Cyclic pitch control, a design feature that permits changes in the angle of attack during each
revolution of the rotor, compensates for the dissymmetry of lift. As the forward speed of the helicopter
is increased, the aviator must apply more and more cyclic to hold a given rotor disc attitude. The
mechanical addition of more pitch to the retreating blade and less to the advancing blade is continued
throughout the helicopter's range.
3.9. RETREATING BLADE STALL
Figure 3.8 illustrates the tendency for the helicopter's retreating blade to stall in forward flight. It is a
major factor in limiting their forward speed. Just as the stall of an airplane wing limits the low-airspeed
possibilities of the airplane, the stall of a rotor blade limits the high-speed potential of a helicopter.
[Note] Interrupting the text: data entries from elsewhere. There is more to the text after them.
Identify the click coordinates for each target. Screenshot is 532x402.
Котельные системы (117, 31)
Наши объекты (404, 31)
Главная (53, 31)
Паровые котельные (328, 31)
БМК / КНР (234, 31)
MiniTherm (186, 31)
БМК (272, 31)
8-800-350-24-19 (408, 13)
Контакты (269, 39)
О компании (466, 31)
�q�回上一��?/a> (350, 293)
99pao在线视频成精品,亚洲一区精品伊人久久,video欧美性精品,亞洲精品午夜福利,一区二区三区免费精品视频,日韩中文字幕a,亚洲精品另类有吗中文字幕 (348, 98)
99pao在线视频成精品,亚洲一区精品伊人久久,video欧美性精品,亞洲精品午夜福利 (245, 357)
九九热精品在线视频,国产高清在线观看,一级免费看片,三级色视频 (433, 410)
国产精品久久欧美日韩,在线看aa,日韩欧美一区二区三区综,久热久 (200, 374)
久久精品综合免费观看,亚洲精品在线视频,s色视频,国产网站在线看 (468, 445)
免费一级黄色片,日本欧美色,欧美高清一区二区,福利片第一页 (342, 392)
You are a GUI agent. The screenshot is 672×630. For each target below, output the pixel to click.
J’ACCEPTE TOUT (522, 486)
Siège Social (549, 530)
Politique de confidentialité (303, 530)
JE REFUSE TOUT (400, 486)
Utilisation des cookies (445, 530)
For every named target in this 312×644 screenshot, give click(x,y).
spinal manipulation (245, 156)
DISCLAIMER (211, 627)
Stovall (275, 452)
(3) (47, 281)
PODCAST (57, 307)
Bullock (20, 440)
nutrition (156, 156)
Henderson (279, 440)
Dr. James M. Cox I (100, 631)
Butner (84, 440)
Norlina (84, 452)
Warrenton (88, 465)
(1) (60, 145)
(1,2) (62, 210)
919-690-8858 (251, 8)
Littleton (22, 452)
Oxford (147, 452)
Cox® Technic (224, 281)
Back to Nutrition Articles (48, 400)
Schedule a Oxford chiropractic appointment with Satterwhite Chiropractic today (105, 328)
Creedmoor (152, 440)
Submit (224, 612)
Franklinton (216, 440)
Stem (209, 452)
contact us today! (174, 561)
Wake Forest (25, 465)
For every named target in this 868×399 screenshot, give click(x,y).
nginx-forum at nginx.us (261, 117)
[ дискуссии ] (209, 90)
The
airspeed of the retreating blade slows down as forward airspeed is increased. The retreating blade must
produce an amount of lift equal to that of the advancing blade, as shown in figure 3.8B. As the airspeed
of the retreating blade is decreased with forward airspeed, the blade angle of attack must be increased to
equalize lift throughout the rotor disc area. As this angle increase is continued, the blade will stall at
some high forward airspeed as shown in figure 3.8C.